While being a bad neighbor is not itself a crime, there may be circumstances where a neighbor’s conduct is so egregious that it creates a public nuisance that affects the livability of the entire neighborhood. Of course, this is subject to interpretation. The underlying offense can mean anything from an owner letting their grass grow too tall, to operating a meth lab, and everything in between.

Ultimately, it will be up to a judge or jury to decide whether the reenactment of a 1960s prehistoric cartoon rises to the level of a public nuisance, defined in California Civil Code Section 3480 as a nuisance “which affects at the same time an entire community or neighborhood, or any considerable number of persons, although the extent of the annoyance or damage inflicted upon individuals may be unequal.”

There are some clear-cut examples of public nuisances that are injurious to neighbors or the community as a whole. For example, raucous parties being held every night of the week in a quiet neighborhood, or a homeowner who digs a large pit in his or her front yard, risking that playing children can fall into it.

The Flinstone house is not so clear cut. Although the structure is clearly an eccentric one that doesn’t conform with community standards, therein lies its appeal and one may argue it is to the benefit of the community. We hasten to say, however, that the city has some legitimate claims that need to be aired out.

Does the town have a case?

According to the complaint, the owner made several modifications to the property, such as the addition of a retaining wall, steps, gates and a parking strip which allegedly creates “life-safety hazards.” It is also alleged the large figurines are so tall, they are classified as “unenclosed structures,” which require a permit.

We can confirm that all structures need to conform with applicable building codes, and so we will keep a watchful eye on whether there are any serious violations of the town’s municipal code.

Not to burst the bubble of Flinstone lovers, but the City Attorney also has point in saying that the opinion of neighbors matter.
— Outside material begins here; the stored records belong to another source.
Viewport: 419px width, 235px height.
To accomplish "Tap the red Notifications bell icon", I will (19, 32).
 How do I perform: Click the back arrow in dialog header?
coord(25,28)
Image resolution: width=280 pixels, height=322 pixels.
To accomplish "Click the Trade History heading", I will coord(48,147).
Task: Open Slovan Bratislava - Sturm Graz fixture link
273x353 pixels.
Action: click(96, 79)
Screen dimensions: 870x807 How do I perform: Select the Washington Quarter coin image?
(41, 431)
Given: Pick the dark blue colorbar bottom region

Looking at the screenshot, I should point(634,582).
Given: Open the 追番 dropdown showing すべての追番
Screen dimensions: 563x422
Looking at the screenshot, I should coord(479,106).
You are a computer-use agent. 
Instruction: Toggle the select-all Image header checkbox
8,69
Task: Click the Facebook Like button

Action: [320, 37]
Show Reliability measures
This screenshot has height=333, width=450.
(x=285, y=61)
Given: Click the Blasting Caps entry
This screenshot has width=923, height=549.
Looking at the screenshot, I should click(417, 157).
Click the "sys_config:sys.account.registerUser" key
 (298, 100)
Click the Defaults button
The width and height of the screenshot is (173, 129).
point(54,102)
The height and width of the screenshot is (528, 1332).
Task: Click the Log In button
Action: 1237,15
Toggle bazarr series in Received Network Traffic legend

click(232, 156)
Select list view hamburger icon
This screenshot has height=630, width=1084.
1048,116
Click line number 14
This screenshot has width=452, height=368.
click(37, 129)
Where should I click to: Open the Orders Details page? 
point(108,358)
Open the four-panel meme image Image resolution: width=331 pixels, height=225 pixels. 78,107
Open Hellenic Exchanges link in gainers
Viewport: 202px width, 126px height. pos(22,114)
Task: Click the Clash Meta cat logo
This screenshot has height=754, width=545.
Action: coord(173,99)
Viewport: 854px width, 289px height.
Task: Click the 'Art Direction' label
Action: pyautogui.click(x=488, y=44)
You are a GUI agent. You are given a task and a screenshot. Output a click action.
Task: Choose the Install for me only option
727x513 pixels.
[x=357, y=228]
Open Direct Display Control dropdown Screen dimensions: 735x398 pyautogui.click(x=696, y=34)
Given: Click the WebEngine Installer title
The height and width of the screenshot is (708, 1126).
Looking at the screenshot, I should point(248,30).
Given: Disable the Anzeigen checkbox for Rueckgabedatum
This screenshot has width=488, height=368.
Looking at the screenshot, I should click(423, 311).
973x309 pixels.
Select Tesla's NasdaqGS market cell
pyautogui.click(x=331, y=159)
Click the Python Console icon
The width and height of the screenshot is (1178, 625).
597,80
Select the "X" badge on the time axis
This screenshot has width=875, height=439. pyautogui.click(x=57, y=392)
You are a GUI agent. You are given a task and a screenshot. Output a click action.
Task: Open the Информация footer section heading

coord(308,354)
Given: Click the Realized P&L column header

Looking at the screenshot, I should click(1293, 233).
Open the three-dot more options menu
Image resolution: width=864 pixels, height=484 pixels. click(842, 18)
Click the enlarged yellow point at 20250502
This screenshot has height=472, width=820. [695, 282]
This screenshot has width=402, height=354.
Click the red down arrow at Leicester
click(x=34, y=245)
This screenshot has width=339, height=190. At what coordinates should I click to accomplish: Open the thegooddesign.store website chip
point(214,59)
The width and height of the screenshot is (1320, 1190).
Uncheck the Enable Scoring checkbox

Those within close proximity of the alleged public nuisance should be deferred more consideration than transient drivers who enjoy seeing the Flintstone house from afar while driving on the 280.

In law, what we have is competing narratives, and we will see which narrative prevails.

Our takes, for what it’s worth

The legal process must play itself out and we’ll see if there are any legitimate safety concerns, code violations, or detriment to the neighbors of the Flinstone house, but as the creative types, we celebrate diversity, art, and expression. If the only objection to the property is it stands out as an oddity, we are rooting for the owner.